Why Johnny’s Grandkids STILL Can’t Read

Hint: It has nothing to do with them “being dumb.” Because they are not, yet many kids who struggle with reading have self-labeled themselves as exactly that.

1955 

That was the year author Andrew Rudlof Flesch published his bestselling book titled Why Johnny Can’t Read.

That was smack dab in the middle of the “baby boom” when ducktails and bobby socks reigned supreme. Flesch researched how reading was taught in American schools, and what he found sent shock-waves through the educational system. Students were taught to look at whole words ….and guess. 

He said, instead, students should be taught their ABCs. Then sound combinations, and so on and so forth. Felsch cited proof from Europe that this explicit method works, and he thought surly everyone would be ecstatic to help kids read!

Only,  they weren’t. Felsch faced backlash because many in the education space clung the the idea of teaching using whole words. Educators at the time were quick to tell him that reading failure did not have anything to do with instruction, but rather everything to do with “poor eyesight” or “a broken home.”

Sound familiar? It should. This is one famous incident in the 150+ year old “reading wars” that still go on to this day.

No doubt poor eyesight or a broken home can impact reading. Those are areas outside of a teacher’s control. However, if there is a chance reading instruction, something that is within the school’s control, could also be one (of many) contributing factors, don’t we owe it to Johnny to look into it? 

We have.

In fact, we’ve looked into it over and over and over again.

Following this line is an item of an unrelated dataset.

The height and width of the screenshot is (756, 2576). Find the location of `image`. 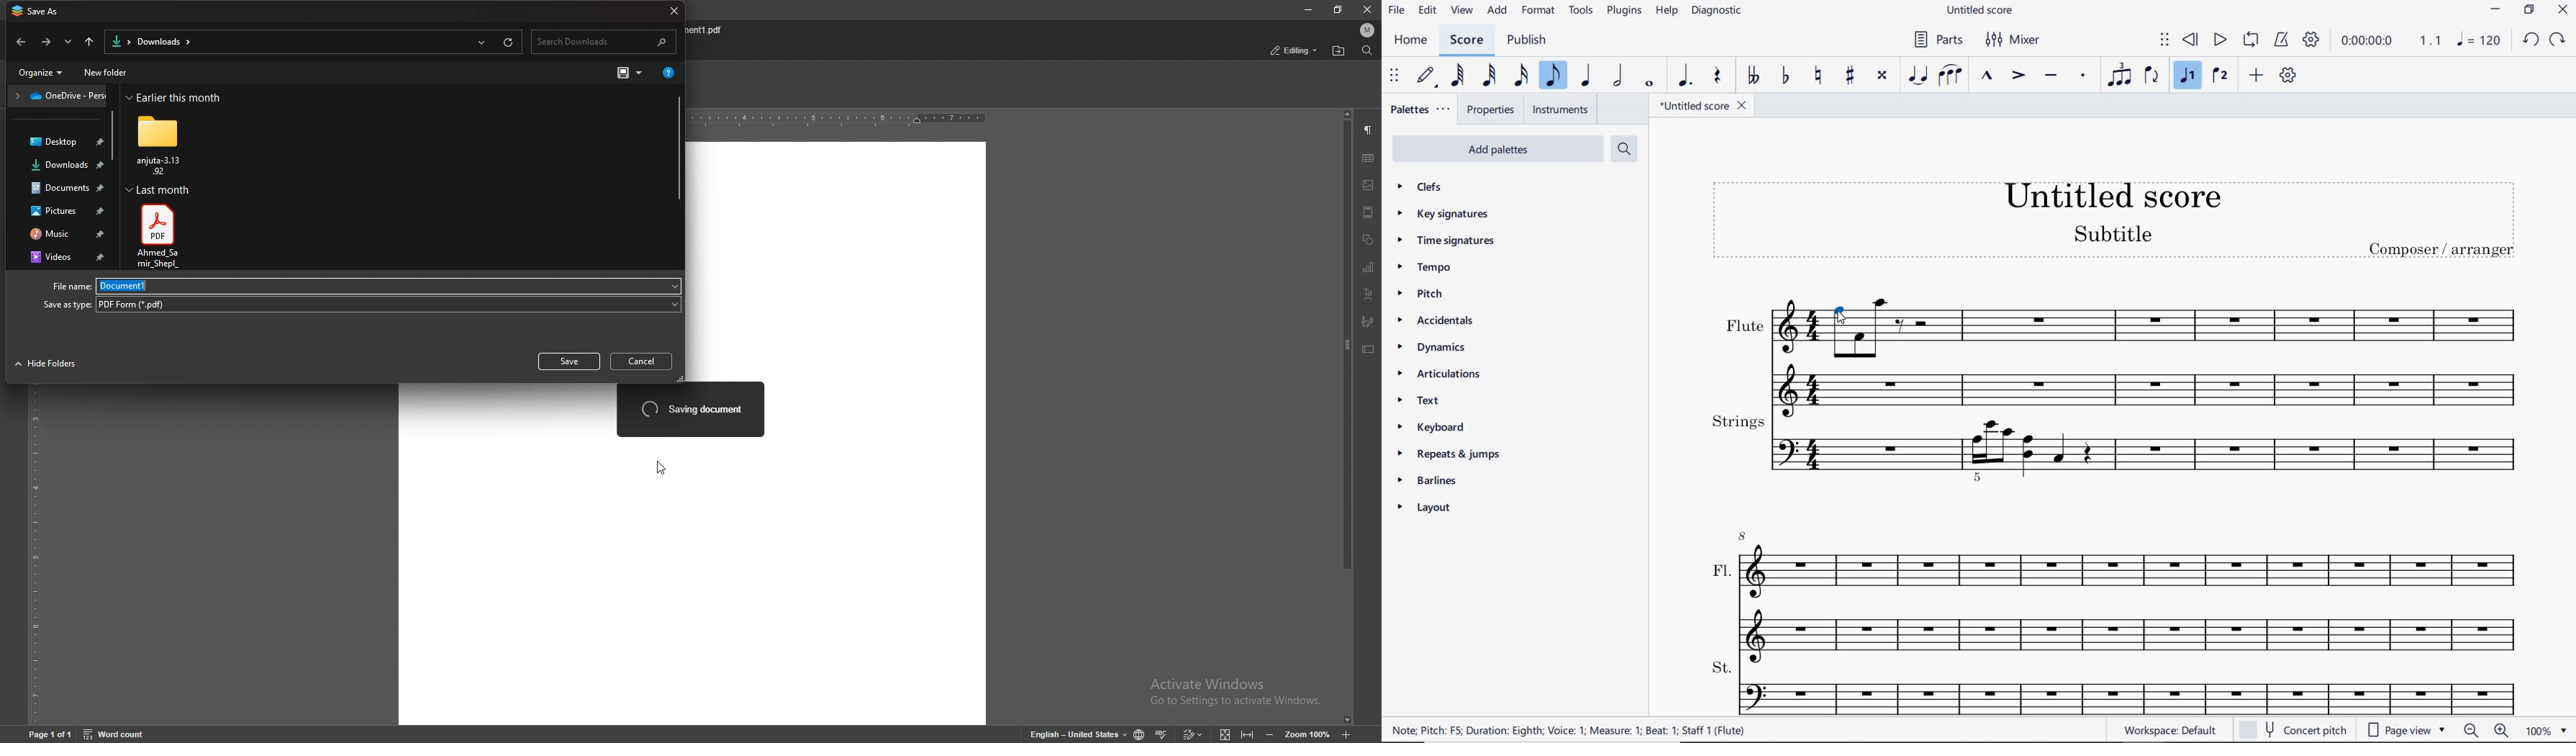

image is located at coordinates (1369, 185).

“Reading scientists think that their job is done when the data have been gathered, analyzed, reported, replicated, extended, meta-analyzed, summarized in reports like the National Reading Panel’s, and communicated to a broader audience in accessible terms. At each step, however, the research is shadowed by educational experts mitigating whatever impact it might have had. These lobbyists target the parties that determine what happens in classrooms: teachers, administrators, politicians, and publishers.
 
“People cannot be faulted for having been wrong. People should be faulted, however, for having made definitive claims based on weak evidence, for sticking with them long after they had been contradicted beyond reasonable doubt, and for continuing to market their stories to a trusting but scientifically naive audience. These ideas are now deeply embedded in an educational culture from which they cannot easily be resectioned.”
 

(Mark Seidenberg, Language at the Speed of Sight, 2017)

We adults can argue all day over who is right or who is wrong. We can step on toes. We can pull up this author or that. But the thing is, it’s the kids who suffer. It’s the Johnnys of the 1950s. And the Jennifers of the 1970s. And the Jacksons of the 2010s. 

It’s my kids. And maybe yours too.

Yes, there are many factors that go into reading failure, but you know what? If a child in poverty gets explicit reading instruction, it won’t hurt him. If a child who needs glasses gets explicit reading instruction, it won’t hurt her. But if a child with undiagnosed dyslexia does NOT get explicit reading instruction …..it can do irreversible damage. 

Let’s change the world for Johnny’s great-grandkids. It doesn’t have to be this way.